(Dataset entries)

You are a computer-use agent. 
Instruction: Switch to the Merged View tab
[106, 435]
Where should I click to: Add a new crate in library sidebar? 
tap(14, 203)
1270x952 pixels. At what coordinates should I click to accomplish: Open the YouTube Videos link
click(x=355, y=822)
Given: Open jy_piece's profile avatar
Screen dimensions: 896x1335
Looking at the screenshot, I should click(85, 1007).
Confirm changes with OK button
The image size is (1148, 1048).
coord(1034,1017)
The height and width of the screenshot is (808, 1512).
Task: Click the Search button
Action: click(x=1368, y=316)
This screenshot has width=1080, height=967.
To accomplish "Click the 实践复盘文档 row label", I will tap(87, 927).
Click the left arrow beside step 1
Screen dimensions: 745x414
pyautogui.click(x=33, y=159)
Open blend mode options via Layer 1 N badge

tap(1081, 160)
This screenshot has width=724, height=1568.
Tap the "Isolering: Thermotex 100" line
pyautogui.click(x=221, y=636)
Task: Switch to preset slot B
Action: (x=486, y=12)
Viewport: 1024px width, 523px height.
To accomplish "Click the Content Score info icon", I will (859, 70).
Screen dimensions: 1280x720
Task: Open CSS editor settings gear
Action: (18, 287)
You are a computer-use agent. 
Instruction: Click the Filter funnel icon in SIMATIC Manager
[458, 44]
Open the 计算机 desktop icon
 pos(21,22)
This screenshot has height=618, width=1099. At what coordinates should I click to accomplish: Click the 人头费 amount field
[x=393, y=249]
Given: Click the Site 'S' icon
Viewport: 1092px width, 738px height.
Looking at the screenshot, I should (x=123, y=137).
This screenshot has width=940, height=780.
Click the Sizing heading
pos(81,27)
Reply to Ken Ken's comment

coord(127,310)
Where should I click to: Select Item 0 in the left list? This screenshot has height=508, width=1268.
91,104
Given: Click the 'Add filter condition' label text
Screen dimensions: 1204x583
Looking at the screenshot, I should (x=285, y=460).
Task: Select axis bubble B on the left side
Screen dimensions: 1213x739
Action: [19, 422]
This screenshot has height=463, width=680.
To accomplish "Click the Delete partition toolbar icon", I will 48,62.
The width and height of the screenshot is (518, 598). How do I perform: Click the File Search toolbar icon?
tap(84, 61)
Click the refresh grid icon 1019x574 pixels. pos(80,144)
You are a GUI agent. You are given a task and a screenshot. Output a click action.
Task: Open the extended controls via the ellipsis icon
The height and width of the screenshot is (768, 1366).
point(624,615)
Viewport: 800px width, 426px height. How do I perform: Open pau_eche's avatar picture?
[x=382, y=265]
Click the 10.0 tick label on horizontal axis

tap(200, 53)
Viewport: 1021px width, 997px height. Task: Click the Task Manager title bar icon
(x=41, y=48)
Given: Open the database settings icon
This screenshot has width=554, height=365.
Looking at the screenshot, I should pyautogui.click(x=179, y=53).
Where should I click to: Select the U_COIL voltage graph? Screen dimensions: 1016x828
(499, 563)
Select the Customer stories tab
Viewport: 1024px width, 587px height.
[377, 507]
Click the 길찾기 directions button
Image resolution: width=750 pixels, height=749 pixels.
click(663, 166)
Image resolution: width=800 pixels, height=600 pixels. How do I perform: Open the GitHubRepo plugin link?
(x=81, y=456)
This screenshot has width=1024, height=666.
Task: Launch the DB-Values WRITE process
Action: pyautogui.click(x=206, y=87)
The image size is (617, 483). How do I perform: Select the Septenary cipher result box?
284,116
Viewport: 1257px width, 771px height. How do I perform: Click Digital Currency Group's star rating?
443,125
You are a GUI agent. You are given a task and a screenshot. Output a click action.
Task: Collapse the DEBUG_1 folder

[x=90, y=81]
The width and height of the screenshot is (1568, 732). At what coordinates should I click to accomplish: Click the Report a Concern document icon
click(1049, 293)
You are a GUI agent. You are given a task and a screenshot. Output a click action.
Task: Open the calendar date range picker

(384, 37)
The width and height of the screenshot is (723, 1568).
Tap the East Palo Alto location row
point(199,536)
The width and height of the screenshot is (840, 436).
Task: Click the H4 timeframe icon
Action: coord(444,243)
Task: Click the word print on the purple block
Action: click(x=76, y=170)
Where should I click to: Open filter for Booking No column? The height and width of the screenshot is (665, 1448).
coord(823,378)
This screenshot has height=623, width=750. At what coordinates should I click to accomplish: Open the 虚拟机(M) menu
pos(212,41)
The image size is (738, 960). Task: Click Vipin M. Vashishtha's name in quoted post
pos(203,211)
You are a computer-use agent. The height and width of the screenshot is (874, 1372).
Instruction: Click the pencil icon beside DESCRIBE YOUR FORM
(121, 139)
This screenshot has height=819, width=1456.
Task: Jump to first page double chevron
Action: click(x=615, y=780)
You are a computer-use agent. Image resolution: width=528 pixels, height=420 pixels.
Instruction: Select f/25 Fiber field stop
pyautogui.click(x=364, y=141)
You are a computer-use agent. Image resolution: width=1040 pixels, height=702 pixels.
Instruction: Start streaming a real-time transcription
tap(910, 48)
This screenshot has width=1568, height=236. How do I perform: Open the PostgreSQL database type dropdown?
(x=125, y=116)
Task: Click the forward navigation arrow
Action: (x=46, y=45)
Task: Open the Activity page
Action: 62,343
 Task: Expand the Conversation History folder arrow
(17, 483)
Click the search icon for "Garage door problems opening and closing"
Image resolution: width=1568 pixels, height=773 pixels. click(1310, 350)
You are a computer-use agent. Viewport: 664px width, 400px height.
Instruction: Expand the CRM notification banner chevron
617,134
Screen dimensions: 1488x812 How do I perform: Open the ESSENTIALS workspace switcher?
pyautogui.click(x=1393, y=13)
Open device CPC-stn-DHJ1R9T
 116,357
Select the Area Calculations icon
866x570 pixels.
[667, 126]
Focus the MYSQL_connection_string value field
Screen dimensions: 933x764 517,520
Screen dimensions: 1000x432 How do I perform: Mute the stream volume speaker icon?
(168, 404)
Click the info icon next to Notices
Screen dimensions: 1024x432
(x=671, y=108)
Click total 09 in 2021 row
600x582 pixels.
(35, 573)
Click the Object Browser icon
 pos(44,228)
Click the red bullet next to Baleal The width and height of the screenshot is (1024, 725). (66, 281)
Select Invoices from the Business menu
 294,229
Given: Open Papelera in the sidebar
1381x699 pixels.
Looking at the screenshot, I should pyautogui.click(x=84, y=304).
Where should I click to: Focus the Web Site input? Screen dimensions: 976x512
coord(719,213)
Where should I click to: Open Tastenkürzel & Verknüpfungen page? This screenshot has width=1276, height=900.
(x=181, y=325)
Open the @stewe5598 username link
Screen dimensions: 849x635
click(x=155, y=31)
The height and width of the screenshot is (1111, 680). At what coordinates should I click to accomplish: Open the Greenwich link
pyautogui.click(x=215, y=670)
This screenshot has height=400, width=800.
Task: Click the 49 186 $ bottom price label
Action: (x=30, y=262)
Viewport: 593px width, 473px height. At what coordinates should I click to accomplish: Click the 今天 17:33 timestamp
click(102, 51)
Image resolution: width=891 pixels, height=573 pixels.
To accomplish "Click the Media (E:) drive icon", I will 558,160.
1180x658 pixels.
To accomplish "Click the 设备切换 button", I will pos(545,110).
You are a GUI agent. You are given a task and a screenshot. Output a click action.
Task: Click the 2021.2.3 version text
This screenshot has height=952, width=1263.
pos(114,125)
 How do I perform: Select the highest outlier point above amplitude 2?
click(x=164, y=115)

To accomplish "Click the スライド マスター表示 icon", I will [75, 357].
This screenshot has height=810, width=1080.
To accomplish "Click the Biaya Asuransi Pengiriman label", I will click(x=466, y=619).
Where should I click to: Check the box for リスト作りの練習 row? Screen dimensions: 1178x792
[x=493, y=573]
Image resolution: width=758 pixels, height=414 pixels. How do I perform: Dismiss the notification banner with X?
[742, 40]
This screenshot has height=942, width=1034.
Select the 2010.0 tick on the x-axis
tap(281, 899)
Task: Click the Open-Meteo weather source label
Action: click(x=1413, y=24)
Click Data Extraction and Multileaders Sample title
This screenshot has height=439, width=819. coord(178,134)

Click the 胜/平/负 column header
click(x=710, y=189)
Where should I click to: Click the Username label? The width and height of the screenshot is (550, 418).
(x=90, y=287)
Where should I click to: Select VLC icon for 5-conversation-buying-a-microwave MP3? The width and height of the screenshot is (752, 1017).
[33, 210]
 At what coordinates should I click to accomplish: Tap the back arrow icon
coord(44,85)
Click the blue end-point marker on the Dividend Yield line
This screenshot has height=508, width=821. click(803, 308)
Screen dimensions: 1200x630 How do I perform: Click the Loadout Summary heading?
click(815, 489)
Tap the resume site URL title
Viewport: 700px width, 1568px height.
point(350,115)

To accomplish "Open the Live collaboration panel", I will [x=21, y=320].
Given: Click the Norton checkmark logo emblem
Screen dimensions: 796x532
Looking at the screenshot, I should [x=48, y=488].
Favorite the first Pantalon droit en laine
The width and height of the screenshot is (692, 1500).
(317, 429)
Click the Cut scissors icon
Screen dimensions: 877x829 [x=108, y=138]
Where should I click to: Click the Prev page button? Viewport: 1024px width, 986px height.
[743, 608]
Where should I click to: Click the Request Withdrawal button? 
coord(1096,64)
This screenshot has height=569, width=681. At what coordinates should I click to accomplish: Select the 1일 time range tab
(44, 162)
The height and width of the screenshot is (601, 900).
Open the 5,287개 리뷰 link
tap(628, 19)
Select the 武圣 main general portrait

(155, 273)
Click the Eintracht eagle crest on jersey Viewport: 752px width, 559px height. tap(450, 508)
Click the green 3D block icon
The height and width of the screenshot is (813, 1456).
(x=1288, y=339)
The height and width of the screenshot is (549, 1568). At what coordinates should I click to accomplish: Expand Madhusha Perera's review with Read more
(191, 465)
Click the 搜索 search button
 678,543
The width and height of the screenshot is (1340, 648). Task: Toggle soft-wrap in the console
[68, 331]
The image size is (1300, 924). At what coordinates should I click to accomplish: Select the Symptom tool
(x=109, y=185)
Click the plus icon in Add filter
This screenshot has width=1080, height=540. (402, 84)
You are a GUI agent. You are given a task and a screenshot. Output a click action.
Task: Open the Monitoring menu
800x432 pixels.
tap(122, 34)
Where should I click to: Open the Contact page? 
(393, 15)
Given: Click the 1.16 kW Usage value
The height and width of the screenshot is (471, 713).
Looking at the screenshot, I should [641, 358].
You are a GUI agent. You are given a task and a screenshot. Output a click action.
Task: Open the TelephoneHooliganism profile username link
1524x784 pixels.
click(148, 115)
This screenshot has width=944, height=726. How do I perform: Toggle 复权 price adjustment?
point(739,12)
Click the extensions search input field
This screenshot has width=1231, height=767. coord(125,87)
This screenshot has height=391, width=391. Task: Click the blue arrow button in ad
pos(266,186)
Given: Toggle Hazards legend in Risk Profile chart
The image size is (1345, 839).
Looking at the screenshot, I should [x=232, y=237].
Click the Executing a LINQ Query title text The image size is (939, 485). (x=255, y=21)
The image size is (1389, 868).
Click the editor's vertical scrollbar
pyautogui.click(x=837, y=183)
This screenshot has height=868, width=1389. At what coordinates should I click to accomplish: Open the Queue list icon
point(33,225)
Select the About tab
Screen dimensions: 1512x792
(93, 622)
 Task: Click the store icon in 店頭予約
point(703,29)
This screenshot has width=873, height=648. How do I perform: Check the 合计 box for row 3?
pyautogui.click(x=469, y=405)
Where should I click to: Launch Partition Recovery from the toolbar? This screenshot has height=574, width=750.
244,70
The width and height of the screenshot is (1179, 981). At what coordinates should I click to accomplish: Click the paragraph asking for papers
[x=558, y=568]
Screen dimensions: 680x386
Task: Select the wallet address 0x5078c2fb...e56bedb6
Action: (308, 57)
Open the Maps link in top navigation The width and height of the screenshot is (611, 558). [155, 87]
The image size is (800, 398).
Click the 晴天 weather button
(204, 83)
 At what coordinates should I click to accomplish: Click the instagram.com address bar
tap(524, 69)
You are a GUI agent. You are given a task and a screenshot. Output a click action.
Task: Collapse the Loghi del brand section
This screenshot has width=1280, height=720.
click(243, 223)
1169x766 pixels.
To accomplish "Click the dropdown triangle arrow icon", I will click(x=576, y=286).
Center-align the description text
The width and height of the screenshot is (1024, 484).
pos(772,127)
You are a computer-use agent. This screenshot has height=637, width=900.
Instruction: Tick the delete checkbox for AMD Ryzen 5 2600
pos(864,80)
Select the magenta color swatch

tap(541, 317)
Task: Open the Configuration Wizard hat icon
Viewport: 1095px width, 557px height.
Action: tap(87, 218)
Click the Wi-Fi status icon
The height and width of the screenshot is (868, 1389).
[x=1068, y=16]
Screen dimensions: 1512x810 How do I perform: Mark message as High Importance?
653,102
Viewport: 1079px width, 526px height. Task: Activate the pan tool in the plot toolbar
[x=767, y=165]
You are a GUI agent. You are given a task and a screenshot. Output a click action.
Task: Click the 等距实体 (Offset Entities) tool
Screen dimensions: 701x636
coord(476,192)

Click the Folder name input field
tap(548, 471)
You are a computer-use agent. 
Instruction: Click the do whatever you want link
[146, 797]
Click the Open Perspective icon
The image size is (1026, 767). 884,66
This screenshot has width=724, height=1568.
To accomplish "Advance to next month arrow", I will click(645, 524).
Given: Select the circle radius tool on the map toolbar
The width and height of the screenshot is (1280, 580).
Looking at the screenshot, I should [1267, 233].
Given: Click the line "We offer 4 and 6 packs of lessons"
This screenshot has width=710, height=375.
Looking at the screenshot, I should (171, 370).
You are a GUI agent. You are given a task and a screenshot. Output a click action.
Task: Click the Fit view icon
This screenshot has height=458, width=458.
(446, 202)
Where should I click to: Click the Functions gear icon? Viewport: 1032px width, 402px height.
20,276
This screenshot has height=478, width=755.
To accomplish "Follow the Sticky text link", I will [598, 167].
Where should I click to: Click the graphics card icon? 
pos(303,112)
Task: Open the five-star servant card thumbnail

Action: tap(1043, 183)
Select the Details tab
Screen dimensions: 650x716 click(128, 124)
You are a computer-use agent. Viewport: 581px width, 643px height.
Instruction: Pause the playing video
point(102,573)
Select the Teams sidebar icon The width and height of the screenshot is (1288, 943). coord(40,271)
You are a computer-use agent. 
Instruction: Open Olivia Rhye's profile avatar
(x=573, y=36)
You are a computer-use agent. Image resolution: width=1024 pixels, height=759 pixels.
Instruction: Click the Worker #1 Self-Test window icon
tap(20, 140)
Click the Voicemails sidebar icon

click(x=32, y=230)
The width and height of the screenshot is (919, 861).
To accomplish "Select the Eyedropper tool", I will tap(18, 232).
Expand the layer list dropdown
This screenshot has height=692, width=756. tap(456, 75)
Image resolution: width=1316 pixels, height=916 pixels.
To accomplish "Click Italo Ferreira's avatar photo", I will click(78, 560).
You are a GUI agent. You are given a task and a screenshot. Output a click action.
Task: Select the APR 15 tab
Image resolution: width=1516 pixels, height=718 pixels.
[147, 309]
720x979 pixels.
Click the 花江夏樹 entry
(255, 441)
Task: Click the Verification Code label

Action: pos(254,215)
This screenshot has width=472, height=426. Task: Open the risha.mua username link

• Exercise brief: Each line above where the word "computer" occurs should be copied out.

• Output of the exercise:
You are a computer-use agent. 
You are a computer-use agent. 
You are a computer-use agent. The height and width of the screenshot is (874, 1372).
You are a computer-use agent. Image resolution: width=528 pixels, height=420 pixels.
You are a computer-use agent. Image resolution: width=1040 pixels, height=702 pixels.
You are a computer-use agent. Viewport: 664px width, 400px height.
You are a computer-use agent. This screenshot has height=637, width=900.
You are a computer-use agent. 
You are a computer-use agent. Viewport: 581px width, 643px height.
You are a computer-use agent. 
You are a computer-use agent. Image resolution: width=1024 pixels, height=759 pixels.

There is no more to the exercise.